Input records:
Content starts

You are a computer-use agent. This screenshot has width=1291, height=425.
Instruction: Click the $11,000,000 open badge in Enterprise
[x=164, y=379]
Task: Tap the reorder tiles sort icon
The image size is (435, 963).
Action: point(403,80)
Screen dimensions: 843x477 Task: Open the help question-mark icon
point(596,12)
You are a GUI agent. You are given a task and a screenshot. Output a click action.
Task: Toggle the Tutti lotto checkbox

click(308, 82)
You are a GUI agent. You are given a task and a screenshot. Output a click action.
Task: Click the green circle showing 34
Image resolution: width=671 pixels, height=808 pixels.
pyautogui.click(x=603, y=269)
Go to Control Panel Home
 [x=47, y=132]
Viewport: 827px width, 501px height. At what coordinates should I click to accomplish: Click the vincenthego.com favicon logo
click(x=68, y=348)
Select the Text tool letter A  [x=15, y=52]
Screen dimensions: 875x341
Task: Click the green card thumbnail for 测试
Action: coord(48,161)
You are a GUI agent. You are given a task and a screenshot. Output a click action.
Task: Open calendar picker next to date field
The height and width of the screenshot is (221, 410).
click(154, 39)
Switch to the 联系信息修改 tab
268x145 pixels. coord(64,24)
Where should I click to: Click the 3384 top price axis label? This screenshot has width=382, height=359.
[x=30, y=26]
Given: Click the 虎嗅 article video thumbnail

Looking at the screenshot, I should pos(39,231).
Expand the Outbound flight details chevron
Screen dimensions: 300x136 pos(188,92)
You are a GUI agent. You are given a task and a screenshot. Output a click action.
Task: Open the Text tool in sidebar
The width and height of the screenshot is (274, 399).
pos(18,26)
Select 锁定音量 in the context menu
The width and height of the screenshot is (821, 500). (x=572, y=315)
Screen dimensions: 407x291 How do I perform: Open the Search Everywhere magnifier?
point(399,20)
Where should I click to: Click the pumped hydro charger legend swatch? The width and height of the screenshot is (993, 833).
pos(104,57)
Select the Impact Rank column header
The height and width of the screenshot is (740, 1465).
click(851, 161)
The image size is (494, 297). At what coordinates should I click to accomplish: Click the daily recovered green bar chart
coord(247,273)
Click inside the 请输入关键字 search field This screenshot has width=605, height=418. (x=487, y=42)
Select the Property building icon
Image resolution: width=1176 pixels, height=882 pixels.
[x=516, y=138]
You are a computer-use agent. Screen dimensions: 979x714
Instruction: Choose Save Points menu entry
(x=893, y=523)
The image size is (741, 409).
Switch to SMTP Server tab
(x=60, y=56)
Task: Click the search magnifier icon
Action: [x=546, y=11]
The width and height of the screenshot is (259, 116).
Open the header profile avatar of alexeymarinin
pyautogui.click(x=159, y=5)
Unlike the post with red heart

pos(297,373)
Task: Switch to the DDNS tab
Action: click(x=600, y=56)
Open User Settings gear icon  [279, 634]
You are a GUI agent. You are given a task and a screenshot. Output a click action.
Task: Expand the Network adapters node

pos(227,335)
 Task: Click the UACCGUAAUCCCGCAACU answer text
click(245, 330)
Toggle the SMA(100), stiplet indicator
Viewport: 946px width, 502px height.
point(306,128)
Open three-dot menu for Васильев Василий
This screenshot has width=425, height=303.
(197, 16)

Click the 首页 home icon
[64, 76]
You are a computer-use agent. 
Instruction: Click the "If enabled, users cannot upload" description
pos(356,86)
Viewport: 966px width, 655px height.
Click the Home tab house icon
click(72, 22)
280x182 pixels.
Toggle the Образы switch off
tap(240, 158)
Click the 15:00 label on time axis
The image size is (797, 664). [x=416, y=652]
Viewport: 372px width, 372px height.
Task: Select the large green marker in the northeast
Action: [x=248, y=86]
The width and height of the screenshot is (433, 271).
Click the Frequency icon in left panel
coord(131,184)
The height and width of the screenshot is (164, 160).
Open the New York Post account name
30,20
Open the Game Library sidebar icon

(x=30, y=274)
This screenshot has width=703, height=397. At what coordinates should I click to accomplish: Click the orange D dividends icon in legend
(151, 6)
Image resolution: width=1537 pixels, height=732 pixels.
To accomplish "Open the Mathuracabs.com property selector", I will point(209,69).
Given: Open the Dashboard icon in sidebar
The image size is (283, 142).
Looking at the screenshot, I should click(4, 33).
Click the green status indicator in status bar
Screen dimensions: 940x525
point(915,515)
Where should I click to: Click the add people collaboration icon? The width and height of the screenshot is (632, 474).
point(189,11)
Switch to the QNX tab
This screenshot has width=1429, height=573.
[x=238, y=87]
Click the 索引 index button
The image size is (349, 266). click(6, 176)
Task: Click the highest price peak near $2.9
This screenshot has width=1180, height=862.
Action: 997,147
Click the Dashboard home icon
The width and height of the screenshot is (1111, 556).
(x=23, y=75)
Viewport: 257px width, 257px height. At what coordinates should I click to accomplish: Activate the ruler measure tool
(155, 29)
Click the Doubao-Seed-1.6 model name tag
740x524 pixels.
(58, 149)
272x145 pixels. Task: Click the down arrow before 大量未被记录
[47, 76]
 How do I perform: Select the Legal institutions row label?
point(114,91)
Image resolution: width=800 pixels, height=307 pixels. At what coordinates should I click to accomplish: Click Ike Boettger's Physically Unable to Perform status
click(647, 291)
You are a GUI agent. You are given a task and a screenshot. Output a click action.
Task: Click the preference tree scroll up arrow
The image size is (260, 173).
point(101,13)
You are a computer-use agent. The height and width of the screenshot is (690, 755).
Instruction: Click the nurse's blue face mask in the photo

Content ends

Work instructions:
In the data above, how many lines contain the string "computer"? Answer with the number only.

Solution for this problem:
4